Kurdish villagers have given a similar tough welcome to joint Russian-Turkish patrols in other locations.

Turkish forces and their proxies – former Syrian rebels hired as a ground force by Ankara – launched a deadly offensive against Kurdish forces in Syria on October 9.

The push was aimed at seizing a roughly 30-kilometre (20-mile) deep strip of land along the entire 440-kilometre border between the two countries.

Turkish President Recep Tayyip Erdogan wants to keep Syria's Kurdish militia – which has organic ties to Turkey's own Kurdish insurgency – at bay.

Another declared goal is to create what Turkey is calling a "safe zone" in which to resettle some of the 3.6 million Syrian refugees it hosts on its soil.

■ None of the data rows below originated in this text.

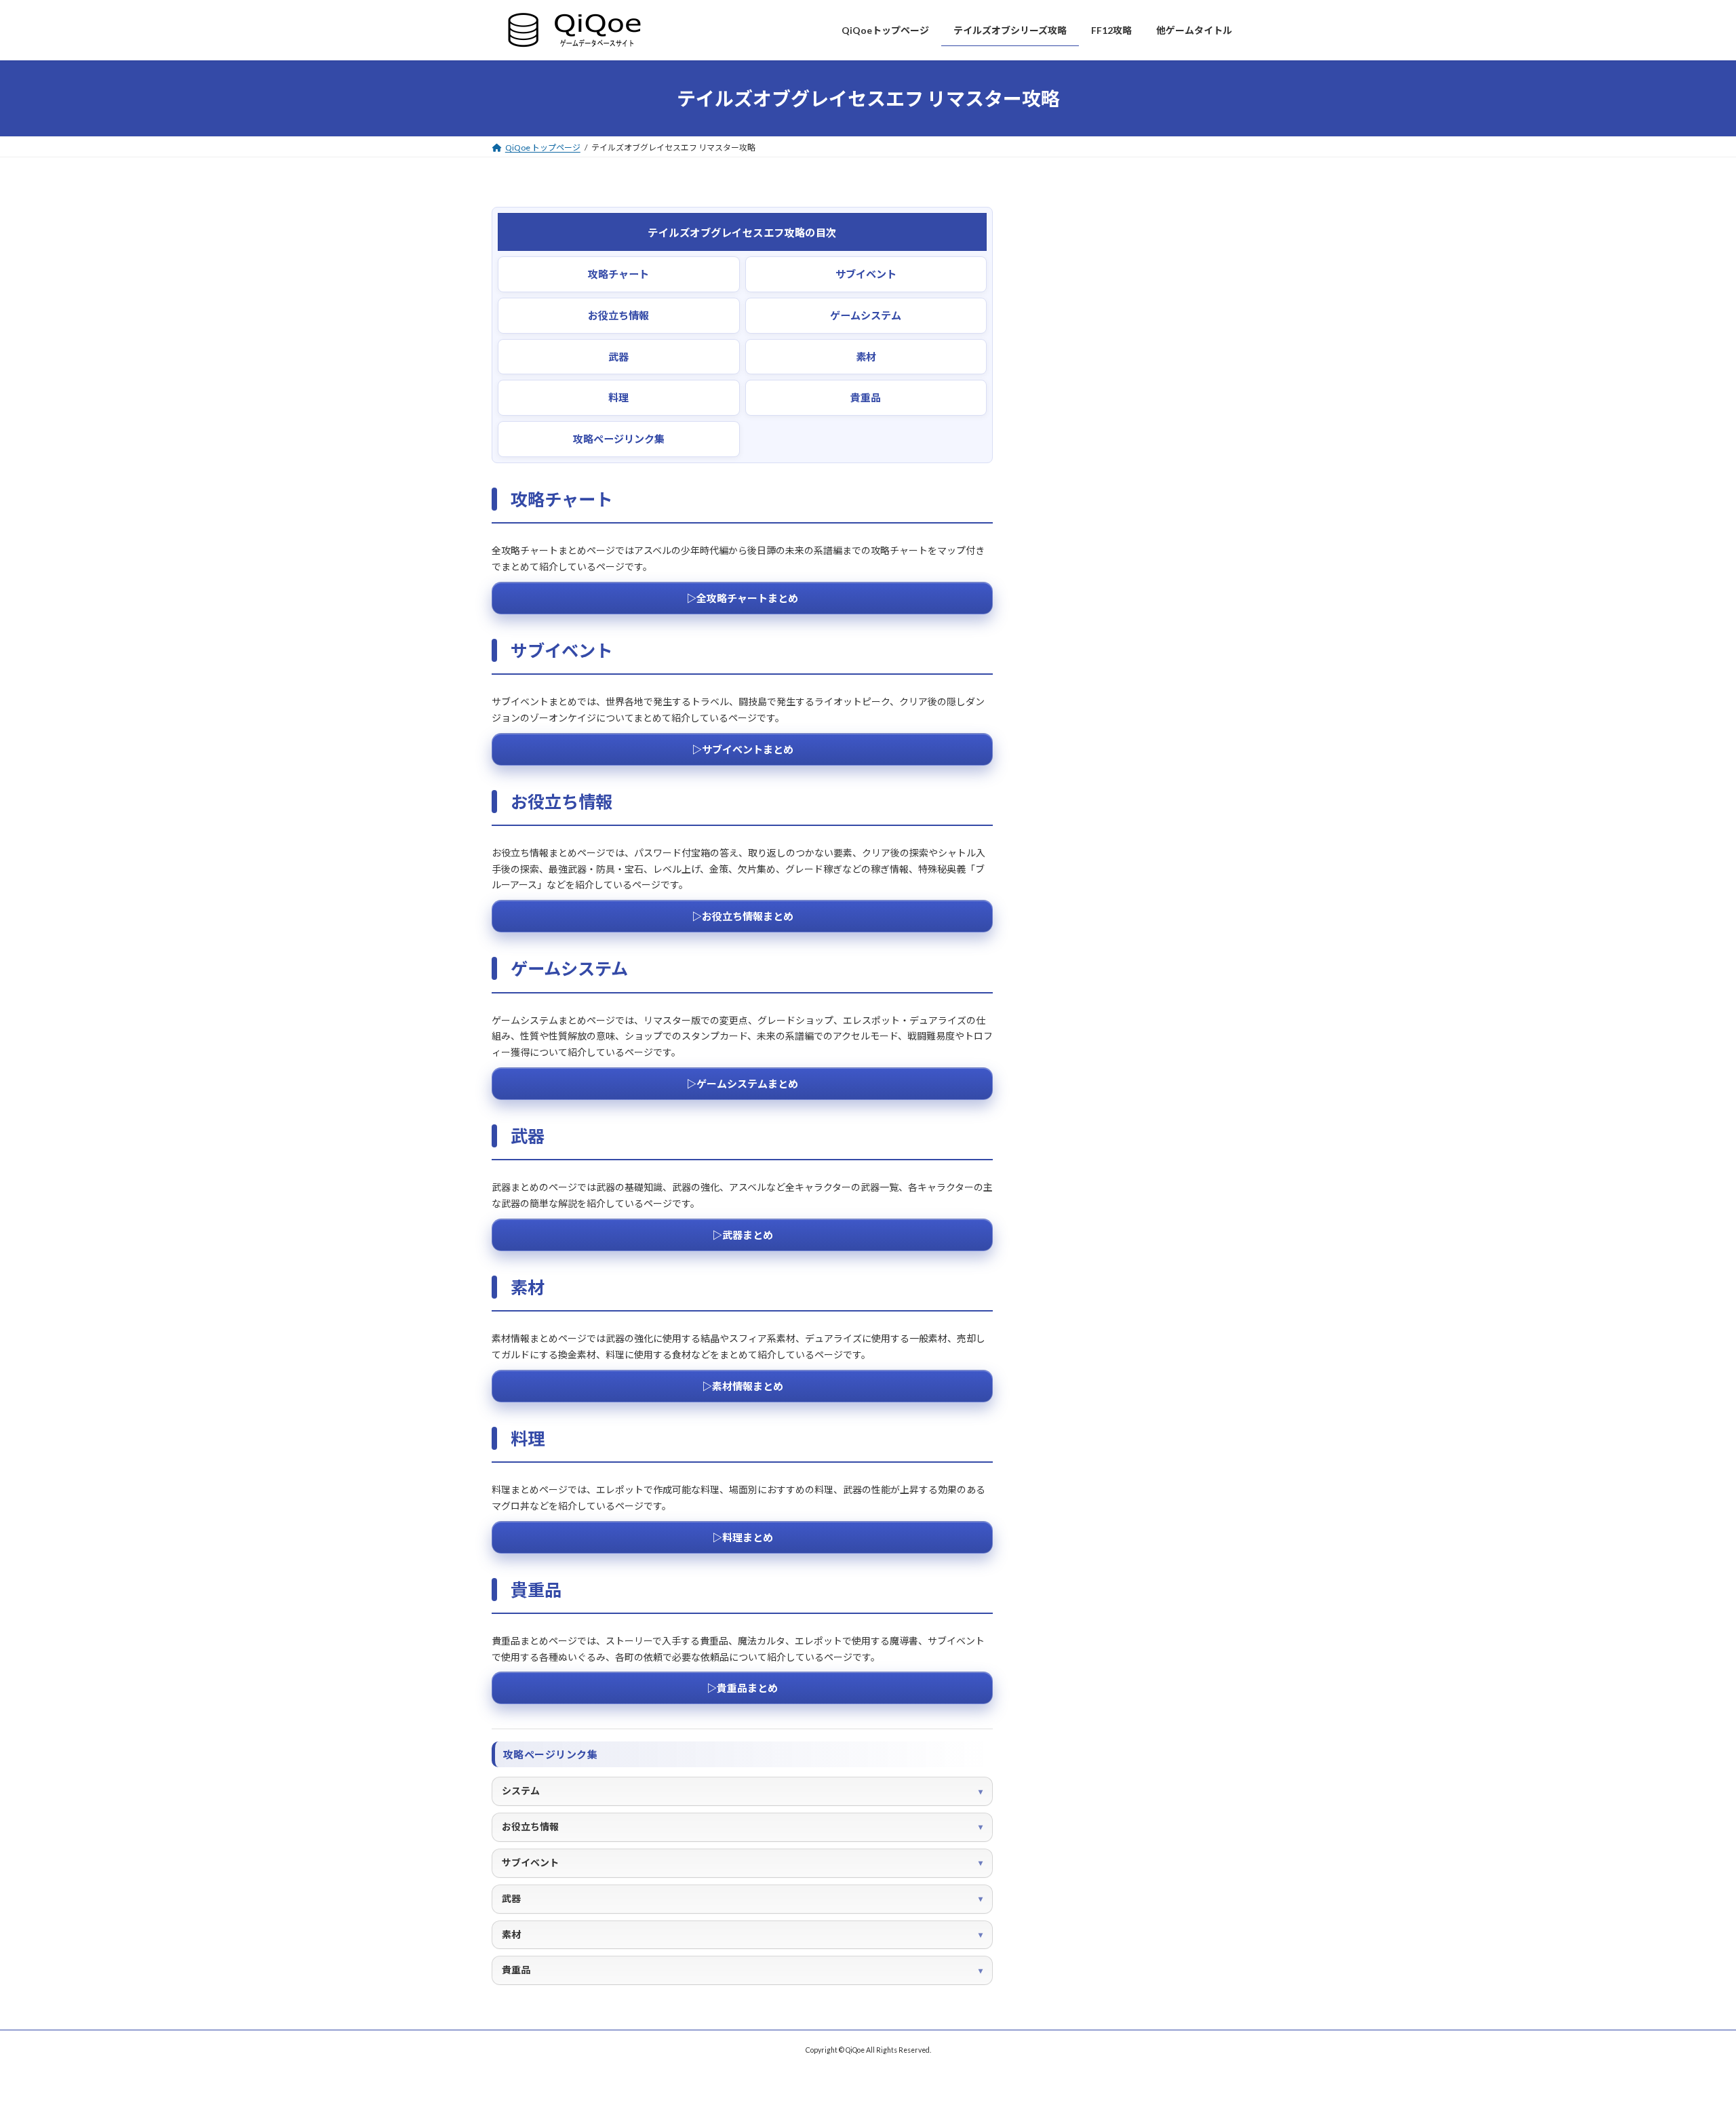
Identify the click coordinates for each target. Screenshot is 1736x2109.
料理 (618, 397)
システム (521, 1790)
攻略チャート (618, 274)
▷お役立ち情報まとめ (742, 916)
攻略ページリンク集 (619, 439)
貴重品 (865, 397)
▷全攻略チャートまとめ (742, 598)
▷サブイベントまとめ (742, 749)
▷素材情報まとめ (742, 1386)
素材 (866, 357)
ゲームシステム (865, 315)
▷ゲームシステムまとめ (742, 1084)
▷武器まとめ (742, 1235)
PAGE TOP (1686, 2031)
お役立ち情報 (618, 315)
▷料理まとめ (742, 1537)
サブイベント (865, 274)
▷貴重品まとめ (742, 1688)
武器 (618, 357)
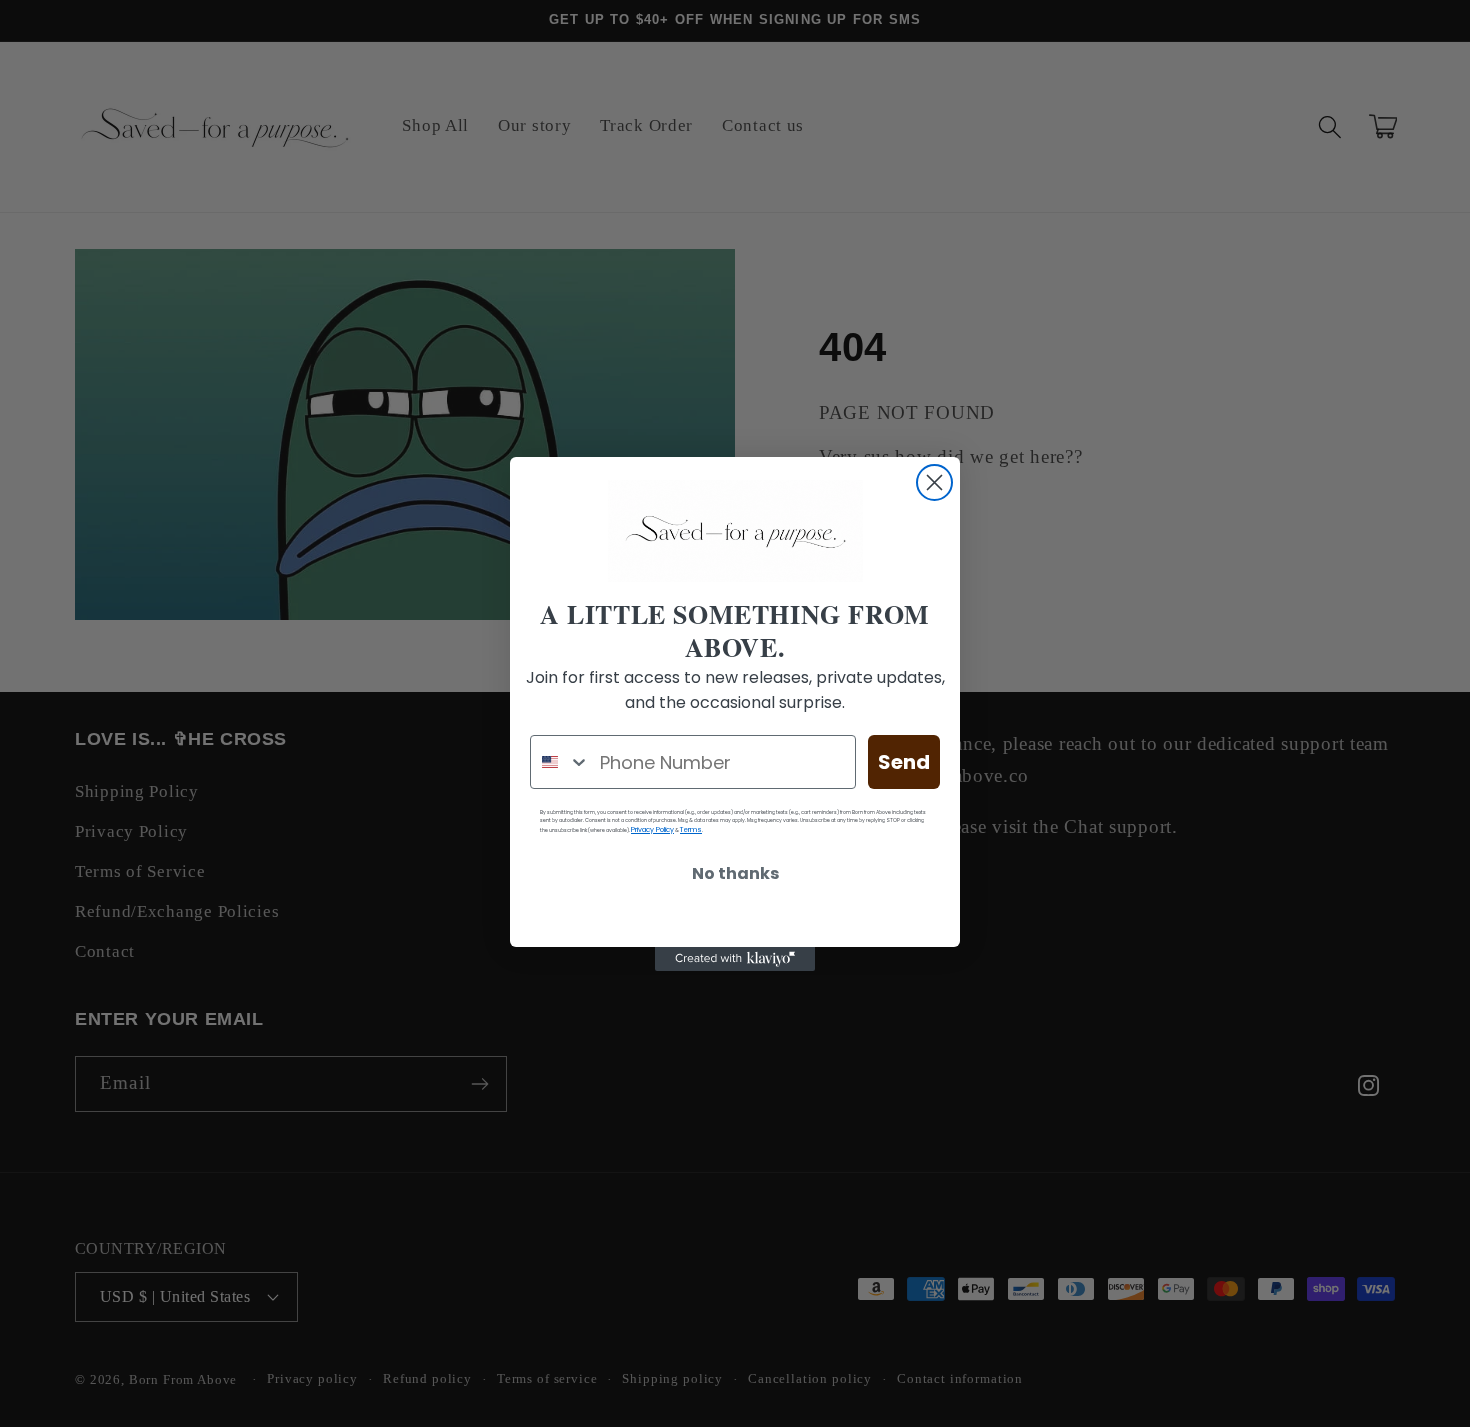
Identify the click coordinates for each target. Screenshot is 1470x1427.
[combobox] (560, 762)
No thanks (735, 873)
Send (904, 762)
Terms (691, 829)
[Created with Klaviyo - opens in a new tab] (735, 959)
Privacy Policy (652, 829)
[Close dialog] (934, 482)
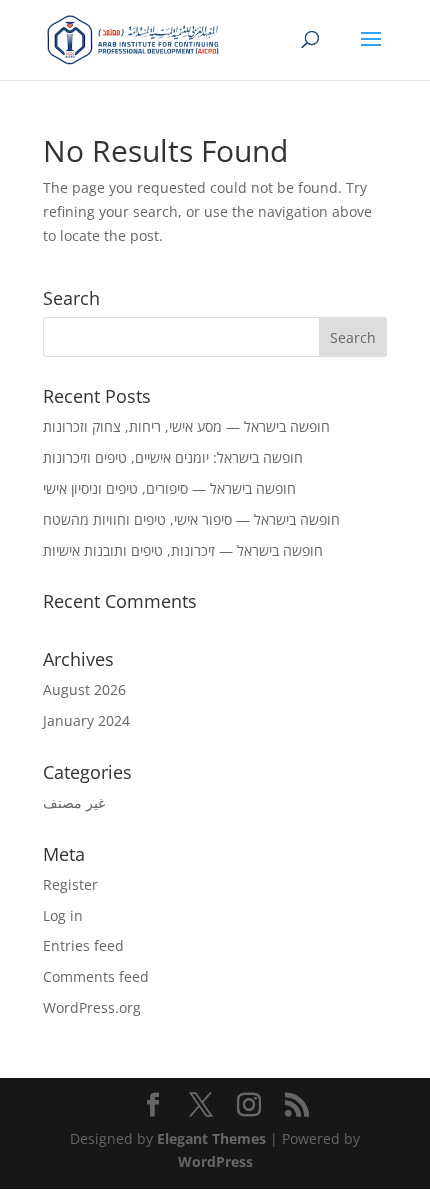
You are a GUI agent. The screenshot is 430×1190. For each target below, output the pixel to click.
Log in (63, 915)
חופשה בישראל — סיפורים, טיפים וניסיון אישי (169, 488)
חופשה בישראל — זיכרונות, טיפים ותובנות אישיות (183, 550)
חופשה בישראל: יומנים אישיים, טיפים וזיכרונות (173, 457)
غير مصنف (74, 802)
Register (70, 884)
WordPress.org (92, 1007)
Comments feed (96, 976)
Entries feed (83, 945)
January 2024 (86, 720)
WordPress (215, 1161)
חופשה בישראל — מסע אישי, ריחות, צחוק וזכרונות (186, 426)
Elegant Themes (211, 1138)
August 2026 (84, 689)
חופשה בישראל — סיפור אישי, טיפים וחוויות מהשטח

The invasion has displaced tens of thousands and left dozens of civilians dead, forcing Kurdish forces to retreat from some key towns.

A US military withdrawal announced days earlier had left their Kurdish partners in the lurch and made the Turkish offensive possible.

A deal reached later last month in the Black Sea resort of Sochi between Russia and Turkey demanded that Kurdish forces pull back from the 30-kilometre buffer zone and let regime forces back in.

It also says a thinner 10-kilometre strip beyond which Turkish forces cannot venture would be patrolled jointly by Russia and Turkey.

The deal has reduced the violence but sporadic fighting continues in several areas along the border.